At the Expense of Comfort

By Christien Tompkins

Published January 23, 2008

During last semester’s hunger strike, one of the strikers called one of his fellow students “white.” While to this student and some others this was a shocking expression of racism and insensitivity, I understood that the striker was trying to say that someone who is white might have different perspectives on the hunger strike and issues of race and racism due to white privilege. This seems like a reasonable point and an entrée into questions that could further the dialog between the striker and his white interlocutor. Instead, for the questioner and some who heard about this exchange, it shut down the debate. I find this dynamic repeated constantly and tragically on campus and in our society at large. Certainly there are unproductive ways to talk about race, especially as it is taken as an immutable biological or cultural phenomenon. But to call out whiteness as a social fact—dynamic, normative, and potent—is a necessary step in any process whereby all people can honestly confront the problems of racism and understand how it relates to our daily lives and campus events like the hunger strike.

Coming face-to-face with what it means to be racialized as white and its consequences for not only a white individual, but also for non-white people, can be a disturbing and uncomfortable affair. I might have plenty of European genes, some from slavery and some from loving relationships, but I don’t exactly know that feeling (Thanks one-drop rule!). I can relate, though. It might feel somewhat like when I think about being a man, or having class privilege, or benefiting from heterosexism. As much as I know I have to confront those identities and social forces, it’s not pleasant or easy to do so. Now, sometimes the weight of this coming to terms can cause despair or feelings of emptiness as well as self-absorbed guilt. Those feelings aren’t going to help anyone. I’m not going to be soft here; there may not be anything redeemable about whiteness. People racialized as white can certainly do a lot to own up to their identity, and ultimately betray it, as some antiracist activists and theorists would put it.

To do this, white people have to realize that race and racism matters to them—not just in the abstract sense of justice or righting the world’s wrongs, but in an intimate and personal way. Being racialized as white can bring a lot of privileges, but it is also a deforming and dehumanizing process. It’s not as bad in an absolute sense as the hell people of color catch all the time or their dehumanization, but nevertheless, white people suffer from racism too. Feelings of white guilt can be paralyzing and isolating, and furthermore, unexamined privilege can foreclose possibilities for understanding the world and developing relationships, confining and narrowing the social realities which white people can inhabit. One of my greatest fears about writing a series of columns that would deal with race, among other things, is that many white folks would think that what I had to say did not matter to them, that I was only speaking to my fellow people of color. This is a broader social phenomenon reinforced by my personal experience of Core class conversations and the oft-repeated criticism of Under One Roof sessions that they are designed to make white people feel bad about what they’ve done to people of color. Working through race and racism is not simply a charitable act for the poor people of color, it’s necessary to free white people too from the manacles of an oppressive identity.

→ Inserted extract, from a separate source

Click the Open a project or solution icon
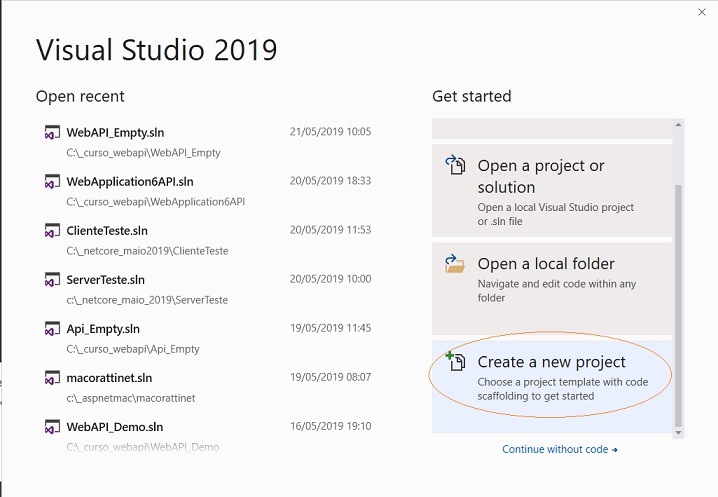 pos(455,165)
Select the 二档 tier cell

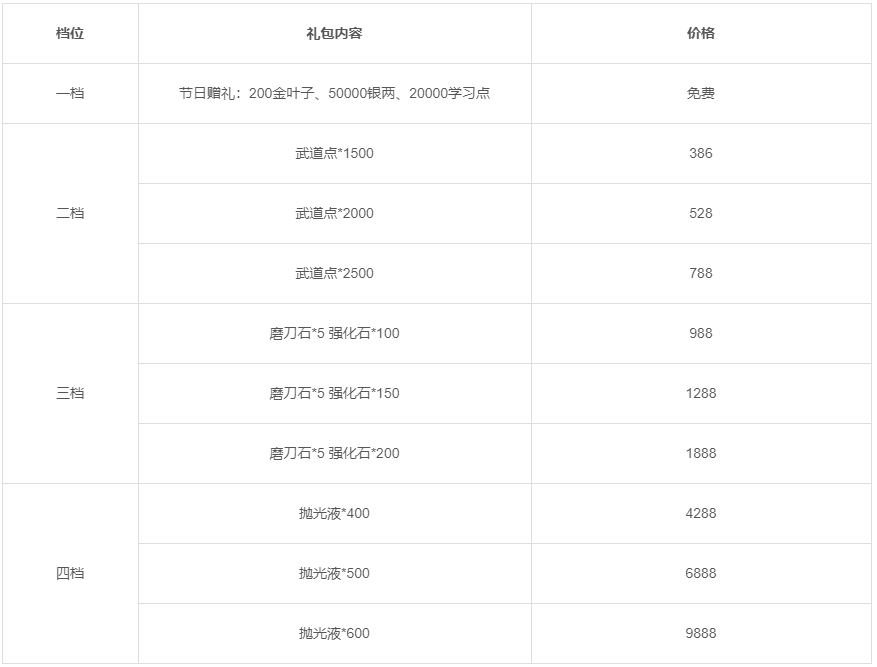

I’m not the first person, white or otherwise, to write about white privilege in Spectator, which is a good thing. But, one of the funny things about some of the groups that I am in that deal with racism is that the people of color in the group often have to rely on a select few white people who “get it” to communicate with other white people about white privilege, like some kind of translator. These folks are great examples of how dealing with white privilege is not an impossible feat, and I know that intra-group caucusing is important, but I find it terribly disturbing how hard it seems for me or other people of color to be listened to seriously when we talk about whiteness. If you’re familiar with W.E.B. Du Bois and “Double Consciousness” or have read James Baldwin, you’ll understand that people of color are only all too painfully aware and understanding of whiteness and can be quite insightful to boot. I’m not putting myself anywhere near the level of those two gentlemen, but I would hope that white folks would entertain my thoughts on whiteness and white privilege with as much seriousness as they would another white person.

Christien Tompkins is a Columbia College senior majoring in African-American studies. Freedom Dreams runs alternate Thursdays.